As with other clinical tests, ongoing post-marketing quality assurance is also essential for the safe and effective use of AI in clinical practice. Apart from laboratory testing processes, laboratory staff should understand the quality management system. As in conventional laboratory tests, a novel scheme of external quality assurance for AI applications in pathology should be urgently prepared for its implementation.

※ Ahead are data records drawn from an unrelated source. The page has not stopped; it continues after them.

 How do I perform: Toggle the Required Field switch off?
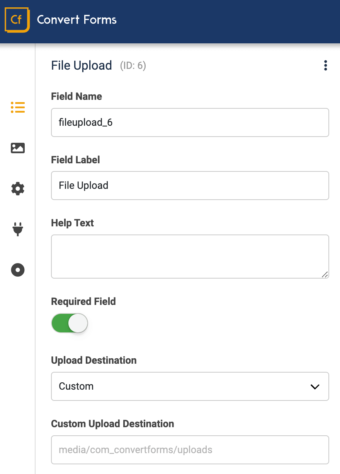pos(70,323)
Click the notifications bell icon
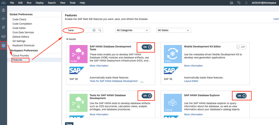 [246, 3]
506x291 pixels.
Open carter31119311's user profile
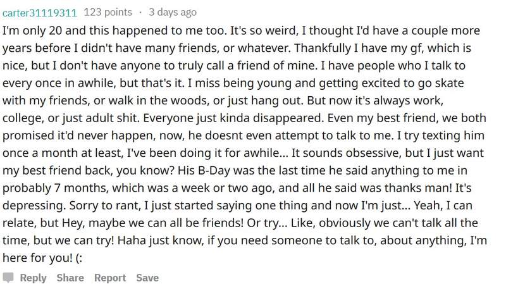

The use of AI applications in diagnostic practice poses complex new issues around the legal ramifications of signing a report prepared using AI by a pathologist. In order to incorporate their output into a pathological report, a pathologist should be confident in the performance of the algorithm; further, any algorithms used should be validated and regulated correctly. Although AI applications may not replace pathologists in view of this legal issue, they can be employed to support the pathologists in their clinical work. In particular, AI researchers are attempting to provide their predictions/results with confidence estimates and localize pathology-related features. This could help mitigate interpretability and confidence-building concerns.

CONCLUSION

The immense potential of AI in pathological practice can be harnessed by improving workflows, eliminating simple mistakes, increasing diagnostic reproducibility, and revealing predictions that are impossible with the use of conventional visual methods by human pathologists. The clinically implemented AI applications are expected to be user-friendly, explainable, robust, manageable, and cost-effective. Considering the current limited clinical awareness and uncertainty about how AI tools can be introduced into real-life practice, caution should be paid to their deployment. Eventually, AI applications may be implemented and used appropriately, provided they are supported by human pathologists, standardized usage recommendations, and harmonization of AI applications with present information systems.

AI can play a pivotal role in the practice of pathologists and the development of precision medicine for GI cancers. However, there are various barriers to its effective implementation. To overcome these barriers and implement AI at the practice level, it is necessary to work with a range of stakeholders, including pathologists, clinicians, developers, regulators, and device vendors, to establish a strong network to grab true needs, expand the market, and use the application safely and efficiently.